● **Source material**:
BEGIN
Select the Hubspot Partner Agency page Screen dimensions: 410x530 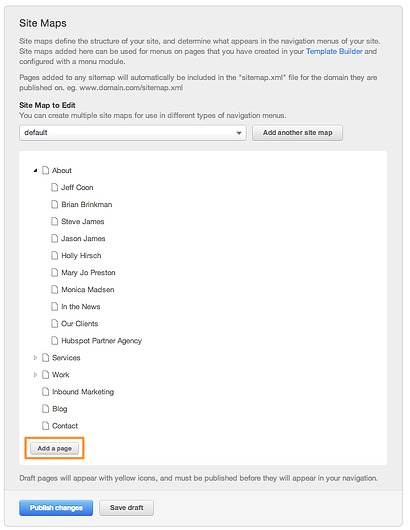tap(101, 341)
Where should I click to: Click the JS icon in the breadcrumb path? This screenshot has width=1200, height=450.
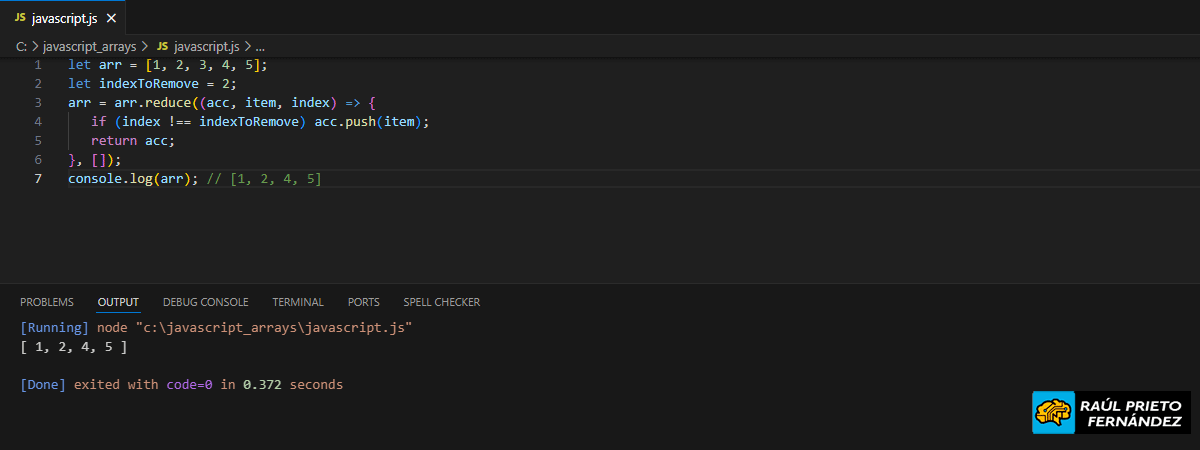pyautogui.click(x=163, y=47)
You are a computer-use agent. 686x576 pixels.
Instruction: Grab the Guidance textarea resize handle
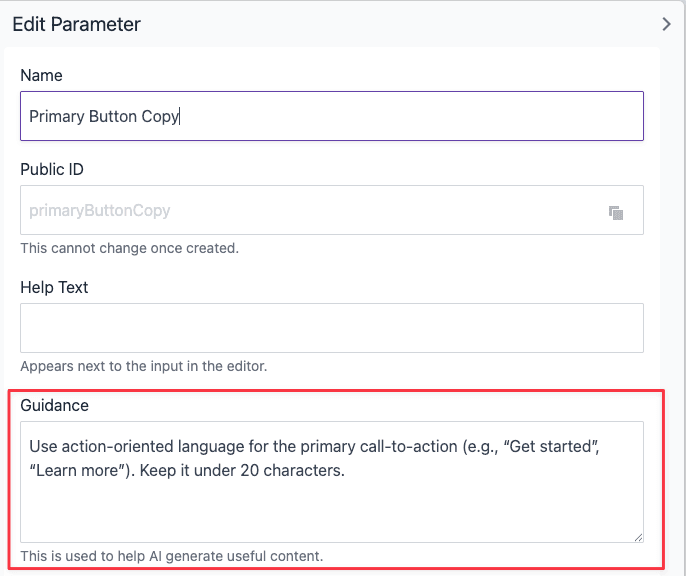[637, 536]
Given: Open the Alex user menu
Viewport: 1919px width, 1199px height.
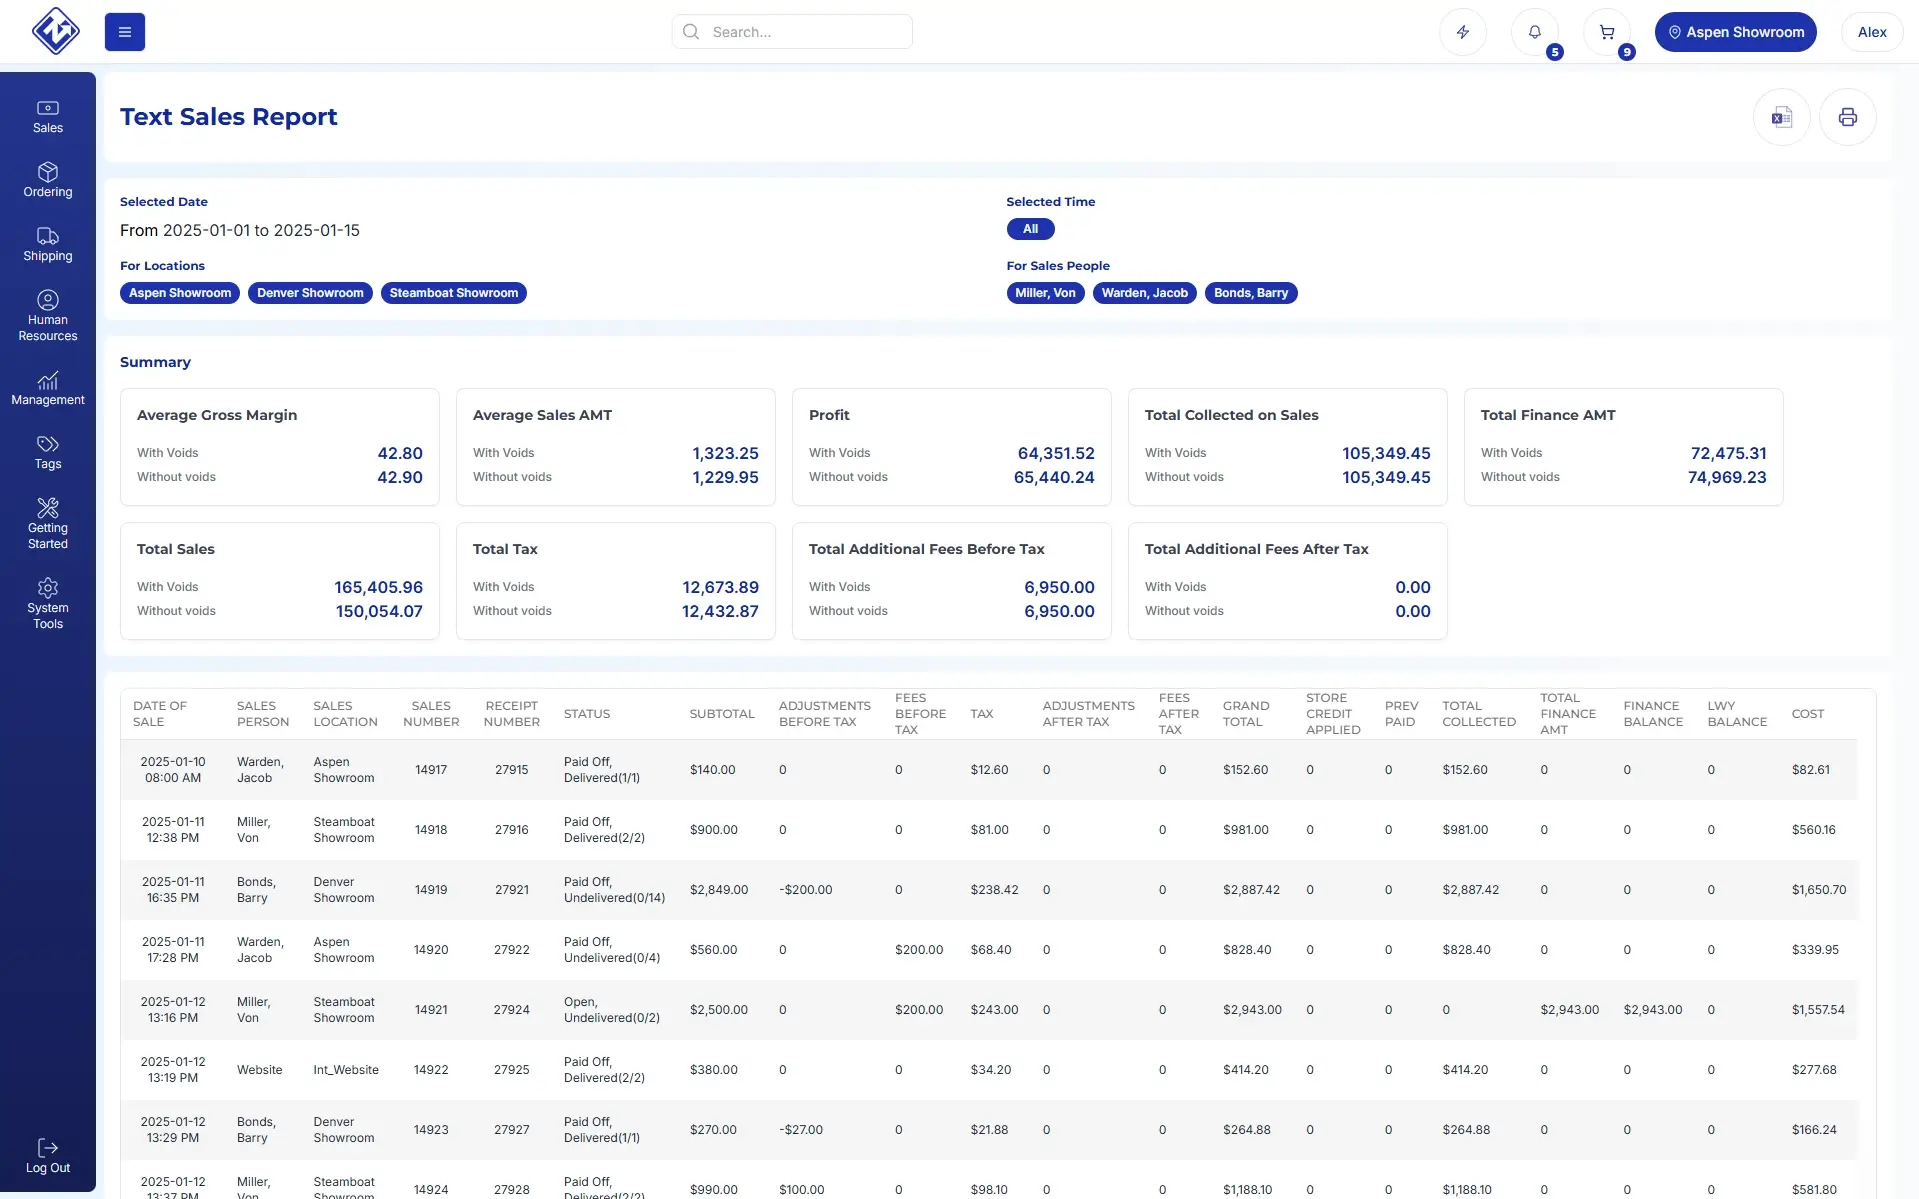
END
● **Task objective**: Everything from the line with "Where should I" through the final line of the records above should be written out exactly, minus the pictures.

● **Your solution**:
Where should I click to: Click the JS icon in the breadcrumb path? This screenshot has width=1200, height=450.
pyautogui.click(x=163, y=47)
You are a computer-use agent. 686x576 pixels.
Instruction: Grab the Guidance textarea resize handle
[637, 536]
Given: Open the Alex user menu
Viewport: 1919px width, 1199px height.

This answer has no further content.